Zelf vinden Matthijs en Valeska het gewoon. Maar vader Bax dacht daar anders over en mailde Puntuit. „Wie je er ook over hoort, ze vinden het allemaal bijzonder. Voor jullie is het normaal dat jullie al die tijd bij elkaar in de klas zaten.” Matthijs: „Het is inderdaad wel écht een groot deel van ons leven.” Valeska: „Je hebt elkaar helemaal zien opgroeien.”

Hun eerste herinneringen aan elkaar? Matthijs direct: „Alles en iedereen liep achter haar aan. Alle jongetjes. Ze was het populairste meisje van de klas.”

Valeska moet wat langer nadenken. „Hij was niet opvallend; een heel stil en lief mannetje, die zachtjes praatte. Nu niet meer hoor, toen wel...” Matthijs schater­lacht. „Ik luister tegenwoordig iets minder goed naar de leraren.”

„Wat ik me ook nog herinner, is dat zijn arm lang in het gips heeft gezeten. Dat kun je nog steeds zien, hij kan hem op een vreemde manier buigen.” Matthijs: „Klopt, kijk maar!” Hij strekt zijn rechterarm tot-ie helemaal krom staat.

Als de twee de christelijke basisschool De Hoeksteen verlaten, komen ze op het Willem van Oranje College in Wijk en Aalburg opnieuw bij elkaar in de klas op het vmbo. „Samen met Rianne en Corné. Alleen zat Corné pas sinds groep 4 bij ons in de klas”, vertelt Matthijs.
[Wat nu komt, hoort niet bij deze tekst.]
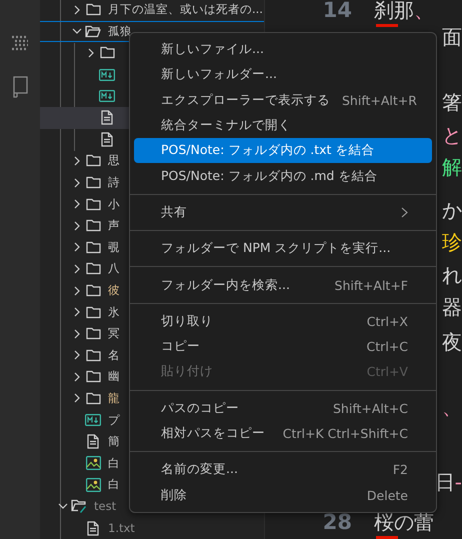 This screenshot has width=462, height=539. I want to click on tree-item-label: 龍, so click(114, 398).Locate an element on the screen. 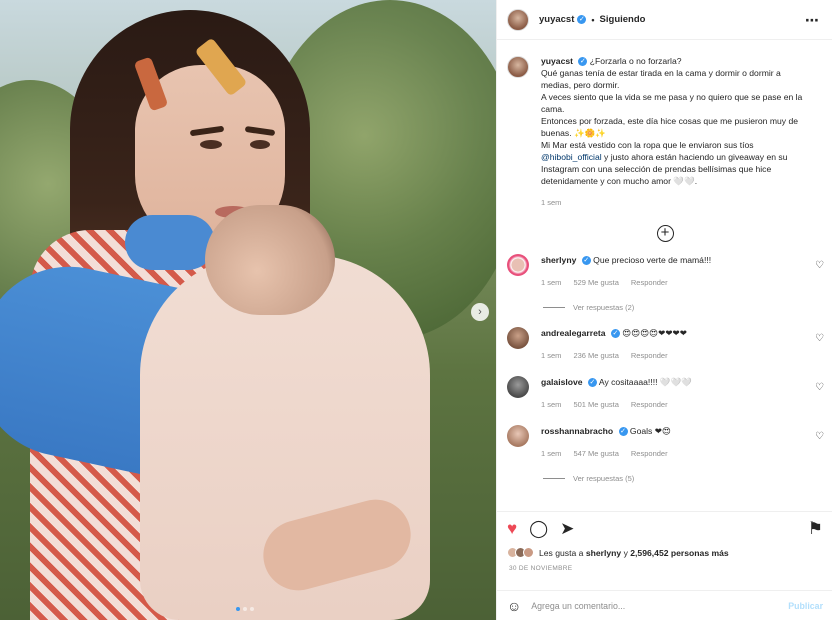  comment-likes: 236 Me gusta is located at coordinates (596, 356). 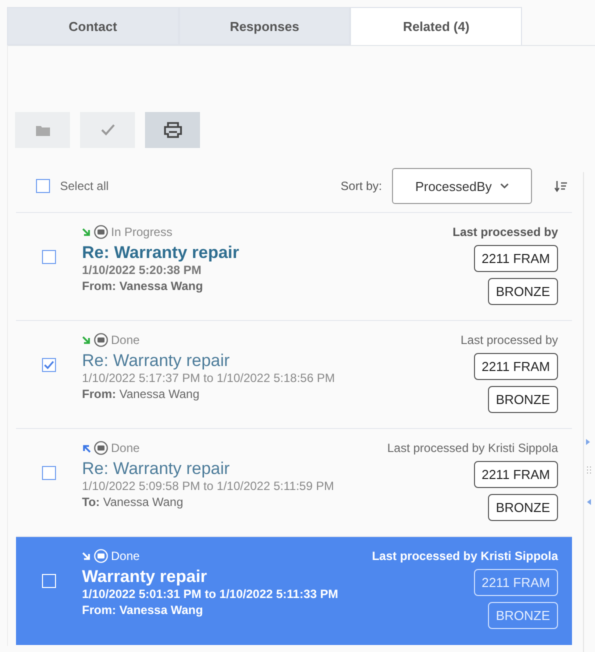 What do you see at coordinates (133, 502) in the screenshot?
I see `party-text: To: Vanessa Wang` at bounding box center [133, 502].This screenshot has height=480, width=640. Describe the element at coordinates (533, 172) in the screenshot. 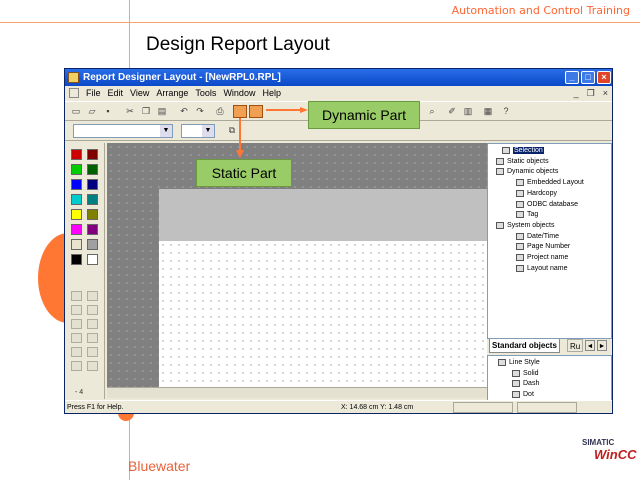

Valeska gaat verder: „Vanaf klas 2 ging Rianne het bussinesprogramma volgen; wij kozen het normale vakkenpakket, toen waren we de enige overbleven twee van de basisschool.”

Een jaar later blijven twee leerlingen van 3 vmbo zitten. Wie dat zijn? Matthijs en Valeska. „Dat was echt puur toeval. Er is niet over nagedacht”, grinnikt de eerste. Valeska: „Ik had dat jaar niet veel gedaan. Het was fijn dat we met z’n tweeën bleven zitten. We trokken daarna naar elkaar toe.” „Je zocht de persoon op die je kende. De jaren ervoor was dat minder”, aldus Matthijs.

Ondertussen zijn de examens in volle gang. Allebei verwachten ze te slagen. Bij het afscheid van Matthijs en Valeska staat de school ook stil bij hun 14-jarig samenzijn. Matthijs, grijnzend: „Mijn vader vond het nodig om het ook tegen de leraren te zeggen.”

Na de examens scheiden hun wegen. Matthijs gaat een ict-opleiding volgen op een roc in ’s-Hertogenbosch en Valeska begint voor een nieuwe modezaak in Wijk en Aalburg. „Voor jongens.” Matthijs: „Dan kom ik bij jou winkelen.” Valeska: „Dan zien we elkaar toch nog.” Matthijs: „Sowieso ontmoet je elkaar hier in het dorp wel.”

Als hij terugkijkt, zal Matthijs Valeska vooral herinneren van de tijd uit klas 3 van het vmbo. „En dat ze altijd blij en vrolijk is.” Valeska zal vooral Matthijs’ enthousiasme onthouden. „Hij groet altijd al van een afstand als hij iemand ziet.”

In de jaren dat ze samen optrekken, moet het onvermijdelijke zijn gebeurd: verliefdheid bij Matthijs. „Jaha... Wie niet? Iedereen was verliefd op Valeska! In groep 4 moesten we vanwege de vloerbedekking altijd de schoenen uitdoen. Toen deden alle jongens briefjes in haar schoen. Ik ook.”